Back in 2016, Volkswagen was having a tough go of it. The world had recently discovered that the German automaker had been faking results on government diesel emissions tests, and the resulting scandal tarnished the company’s reputation, not to mention costing it millions of dollars in refunds, rework and fines.
But it seems there were other ways still of kicking VW when it was down. In August of ’16, two suppliers – both part of Bosnia’s Prevent Group – effectively stalled VW production after a dispute meant the carmaker had to idle six plants. The story was that VW unexpectedly cancelled a contract with Prevent, and the supplier retaliated by suspending shipments of seats and gearbox components for Golfs and Passats that were already in production.
The spat was resolved when VW quickly agreed to compensate its supplier of 25 years for the cancelled order, and to extend their partnership for another six years. But that six-year plan didn’t appear to work out, as Automotive News is reporting that VW has abruptly cancelled all contracts with Prevent Group.
Prevent says VW is repeating the same pattern of behavior that led to the 2016 dispute and that the supplier has been forced to lay off some workers and cut the hours of others. But what if VW doesn’t care what happens to Prevent Group?
While Automotive News says its common for automakers to examine their relationships with suppliers in order to close gaps and minimize potential disruptions, other sources suggest that this is more than just standard operating procedure.
German public news agency Deutsche Welle indicates that the abrupt severing of the relationship is fueled by revenge for the way Prevent forced VW into the 2016 shutdown. Deutsche Welle quotes a report in German newspaper Bild where an unidentified VW manager says that the company doesn’t want to be blackmailed anymore. Further, a VW rep told the news agency that the company “depends, at all times, on a reliable and trustworthy relationship with its suppliers.”

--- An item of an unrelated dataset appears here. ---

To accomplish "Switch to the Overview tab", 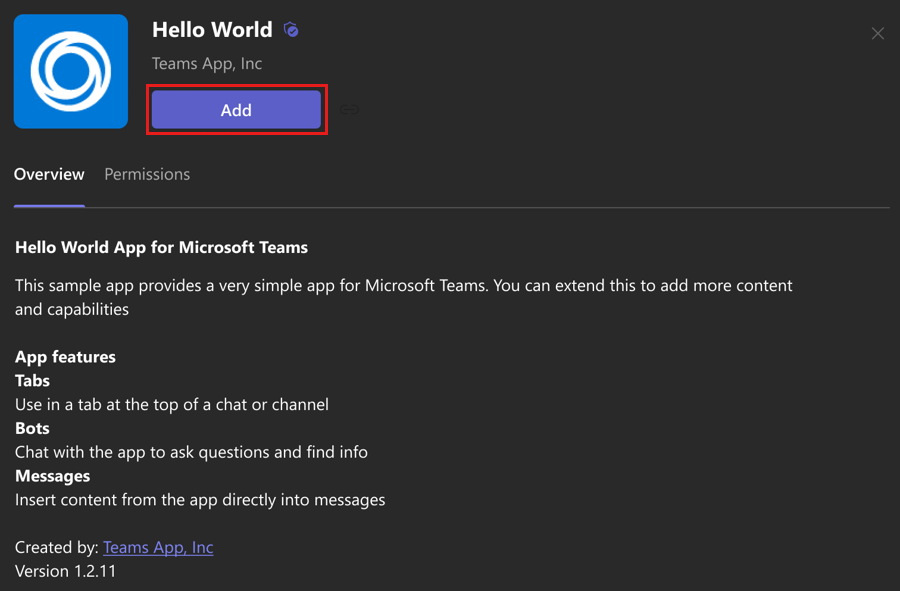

Despite announcing a new contract with BMW recently, it’s likely that the termination of the Volkswagen relationship will cause significant trouble for Prevent Group, and Bosnia in general. According to Reuters, Prevent is Bosnia’s largest private sector company. With 70 percent of its orders coming from Volkswagen prior to the fallout, there’s a lot of ground to make up in order to stave off bankruptcy, which Bild suggests is a possible result.